[Listed entries]
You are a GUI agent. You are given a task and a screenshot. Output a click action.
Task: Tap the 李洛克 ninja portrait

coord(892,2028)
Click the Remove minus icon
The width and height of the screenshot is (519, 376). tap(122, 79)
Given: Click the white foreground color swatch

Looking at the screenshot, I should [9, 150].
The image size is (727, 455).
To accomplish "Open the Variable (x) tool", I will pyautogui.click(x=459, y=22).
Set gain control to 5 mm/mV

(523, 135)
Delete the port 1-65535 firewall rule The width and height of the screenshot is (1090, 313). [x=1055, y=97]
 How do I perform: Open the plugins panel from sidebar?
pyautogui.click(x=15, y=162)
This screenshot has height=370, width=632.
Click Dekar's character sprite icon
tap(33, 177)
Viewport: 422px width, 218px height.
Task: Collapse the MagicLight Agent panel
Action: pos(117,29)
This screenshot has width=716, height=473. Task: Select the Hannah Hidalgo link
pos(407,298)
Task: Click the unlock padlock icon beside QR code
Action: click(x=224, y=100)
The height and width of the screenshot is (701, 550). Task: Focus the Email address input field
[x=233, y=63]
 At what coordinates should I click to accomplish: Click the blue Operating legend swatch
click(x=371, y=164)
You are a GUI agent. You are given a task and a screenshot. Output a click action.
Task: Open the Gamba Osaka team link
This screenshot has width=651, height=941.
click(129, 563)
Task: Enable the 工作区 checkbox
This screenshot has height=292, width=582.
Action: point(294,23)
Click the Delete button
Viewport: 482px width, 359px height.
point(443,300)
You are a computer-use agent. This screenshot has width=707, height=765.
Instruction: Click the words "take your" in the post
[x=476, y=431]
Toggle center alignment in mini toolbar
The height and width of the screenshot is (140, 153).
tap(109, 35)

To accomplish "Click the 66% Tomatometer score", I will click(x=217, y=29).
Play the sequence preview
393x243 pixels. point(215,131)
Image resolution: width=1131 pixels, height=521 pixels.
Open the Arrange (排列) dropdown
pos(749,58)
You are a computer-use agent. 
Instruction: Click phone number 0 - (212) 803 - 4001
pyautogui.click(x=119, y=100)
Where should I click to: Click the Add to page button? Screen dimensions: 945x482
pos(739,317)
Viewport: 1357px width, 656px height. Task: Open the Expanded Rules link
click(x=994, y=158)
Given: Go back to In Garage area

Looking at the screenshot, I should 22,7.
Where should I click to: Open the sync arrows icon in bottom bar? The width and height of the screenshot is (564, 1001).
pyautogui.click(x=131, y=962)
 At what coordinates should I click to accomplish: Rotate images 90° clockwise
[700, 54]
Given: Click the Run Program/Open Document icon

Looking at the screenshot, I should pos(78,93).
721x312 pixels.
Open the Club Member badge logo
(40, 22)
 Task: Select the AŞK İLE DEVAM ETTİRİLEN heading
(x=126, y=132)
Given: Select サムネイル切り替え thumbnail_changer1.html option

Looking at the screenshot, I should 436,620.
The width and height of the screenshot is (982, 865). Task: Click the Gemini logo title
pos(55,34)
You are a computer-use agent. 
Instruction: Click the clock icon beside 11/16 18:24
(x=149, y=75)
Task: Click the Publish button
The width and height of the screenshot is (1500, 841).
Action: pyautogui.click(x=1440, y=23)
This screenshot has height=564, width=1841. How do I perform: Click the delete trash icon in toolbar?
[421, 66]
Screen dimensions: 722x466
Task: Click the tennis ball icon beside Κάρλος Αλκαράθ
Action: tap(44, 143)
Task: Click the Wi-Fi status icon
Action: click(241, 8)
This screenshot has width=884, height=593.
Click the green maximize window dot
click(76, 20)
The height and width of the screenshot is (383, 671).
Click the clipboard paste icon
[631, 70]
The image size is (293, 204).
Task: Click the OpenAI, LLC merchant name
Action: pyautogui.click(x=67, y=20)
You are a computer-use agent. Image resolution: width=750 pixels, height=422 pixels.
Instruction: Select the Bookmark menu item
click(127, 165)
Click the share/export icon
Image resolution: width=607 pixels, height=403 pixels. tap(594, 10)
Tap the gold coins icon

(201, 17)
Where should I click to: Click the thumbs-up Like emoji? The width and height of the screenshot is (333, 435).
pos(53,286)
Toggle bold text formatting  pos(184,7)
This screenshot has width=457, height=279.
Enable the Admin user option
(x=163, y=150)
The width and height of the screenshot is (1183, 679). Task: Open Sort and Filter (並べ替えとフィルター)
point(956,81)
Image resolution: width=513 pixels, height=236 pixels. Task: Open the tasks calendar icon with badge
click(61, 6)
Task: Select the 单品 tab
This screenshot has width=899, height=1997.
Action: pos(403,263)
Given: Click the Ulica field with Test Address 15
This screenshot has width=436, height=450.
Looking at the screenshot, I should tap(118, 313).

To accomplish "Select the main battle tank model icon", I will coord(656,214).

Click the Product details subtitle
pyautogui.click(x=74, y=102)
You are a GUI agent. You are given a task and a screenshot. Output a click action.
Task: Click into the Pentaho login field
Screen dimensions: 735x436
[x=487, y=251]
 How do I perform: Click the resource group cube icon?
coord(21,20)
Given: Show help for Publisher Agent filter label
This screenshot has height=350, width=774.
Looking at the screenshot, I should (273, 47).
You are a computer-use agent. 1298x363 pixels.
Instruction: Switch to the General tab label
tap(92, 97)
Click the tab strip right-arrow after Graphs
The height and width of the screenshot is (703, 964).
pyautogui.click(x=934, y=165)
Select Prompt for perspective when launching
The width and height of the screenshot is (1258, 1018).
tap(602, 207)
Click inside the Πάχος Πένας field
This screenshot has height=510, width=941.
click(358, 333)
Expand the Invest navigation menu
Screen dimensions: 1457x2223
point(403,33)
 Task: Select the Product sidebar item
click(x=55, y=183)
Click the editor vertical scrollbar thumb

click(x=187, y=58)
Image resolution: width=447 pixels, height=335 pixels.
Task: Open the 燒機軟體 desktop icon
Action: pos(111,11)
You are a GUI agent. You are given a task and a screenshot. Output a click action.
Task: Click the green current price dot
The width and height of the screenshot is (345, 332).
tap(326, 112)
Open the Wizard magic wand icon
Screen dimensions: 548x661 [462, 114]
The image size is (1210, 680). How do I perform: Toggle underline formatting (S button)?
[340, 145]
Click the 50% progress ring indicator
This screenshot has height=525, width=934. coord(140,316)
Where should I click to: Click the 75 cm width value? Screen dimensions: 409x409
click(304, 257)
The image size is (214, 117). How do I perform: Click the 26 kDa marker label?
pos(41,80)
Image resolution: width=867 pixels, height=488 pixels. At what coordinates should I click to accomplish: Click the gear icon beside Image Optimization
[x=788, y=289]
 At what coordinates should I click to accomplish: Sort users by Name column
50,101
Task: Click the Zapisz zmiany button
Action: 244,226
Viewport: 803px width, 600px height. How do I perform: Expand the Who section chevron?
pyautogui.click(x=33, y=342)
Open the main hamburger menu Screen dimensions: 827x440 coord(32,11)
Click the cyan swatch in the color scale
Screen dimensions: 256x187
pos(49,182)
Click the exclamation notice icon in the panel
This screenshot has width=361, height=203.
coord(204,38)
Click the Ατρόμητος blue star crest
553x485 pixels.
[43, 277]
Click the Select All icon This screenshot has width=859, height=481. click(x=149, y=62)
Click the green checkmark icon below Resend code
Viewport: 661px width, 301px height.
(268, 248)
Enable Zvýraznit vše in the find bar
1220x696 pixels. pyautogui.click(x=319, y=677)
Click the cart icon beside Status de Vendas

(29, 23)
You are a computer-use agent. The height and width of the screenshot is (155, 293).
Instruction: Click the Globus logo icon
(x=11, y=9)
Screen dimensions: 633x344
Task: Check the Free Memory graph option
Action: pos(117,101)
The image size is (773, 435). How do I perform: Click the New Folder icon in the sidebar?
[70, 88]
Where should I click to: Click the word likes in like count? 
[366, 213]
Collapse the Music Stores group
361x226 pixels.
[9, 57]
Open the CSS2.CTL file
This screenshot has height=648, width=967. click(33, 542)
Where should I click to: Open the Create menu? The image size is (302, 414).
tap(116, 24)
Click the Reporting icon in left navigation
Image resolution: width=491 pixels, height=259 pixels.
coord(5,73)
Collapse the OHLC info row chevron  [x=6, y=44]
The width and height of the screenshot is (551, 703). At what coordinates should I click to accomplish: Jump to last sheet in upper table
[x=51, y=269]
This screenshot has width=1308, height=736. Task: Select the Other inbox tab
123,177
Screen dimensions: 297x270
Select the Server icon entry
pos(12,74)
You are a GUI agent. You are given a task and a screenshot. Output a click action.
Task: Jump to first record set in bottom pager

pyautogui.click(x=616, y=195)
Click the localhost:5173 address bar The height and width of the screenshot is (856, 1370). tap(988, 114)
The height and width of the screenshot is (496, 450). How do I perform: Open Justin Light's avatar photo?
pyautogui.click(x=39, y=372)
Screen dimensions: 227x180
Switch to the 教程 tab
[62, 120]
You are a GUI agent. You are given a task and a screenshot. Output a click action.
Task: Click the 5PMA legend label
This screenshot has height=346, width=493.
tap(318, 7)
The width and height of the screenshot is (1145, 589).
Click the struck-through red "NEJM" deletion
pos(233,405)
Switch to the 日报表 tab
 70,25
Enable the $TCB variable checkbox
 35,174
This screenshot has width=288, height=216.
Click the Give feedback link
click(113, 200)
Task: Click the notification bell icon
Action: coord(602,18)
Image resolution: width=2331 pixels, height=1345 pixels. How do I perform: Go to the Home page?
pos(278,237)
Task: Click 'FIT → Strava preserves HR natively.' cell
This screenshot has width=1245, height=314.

[Task goal]
Copy out every line of the data where the word "will" occurs.

[Answer section]
To accomplish "Open the Variable (x) tool", I will pyautogui.click(x=459, y=22).
To accomplish "Click the 66% Tomatometer score", I will click(x=217, y=29).
To accomplish "Select the main battle tank model icon", I will coord(656,214).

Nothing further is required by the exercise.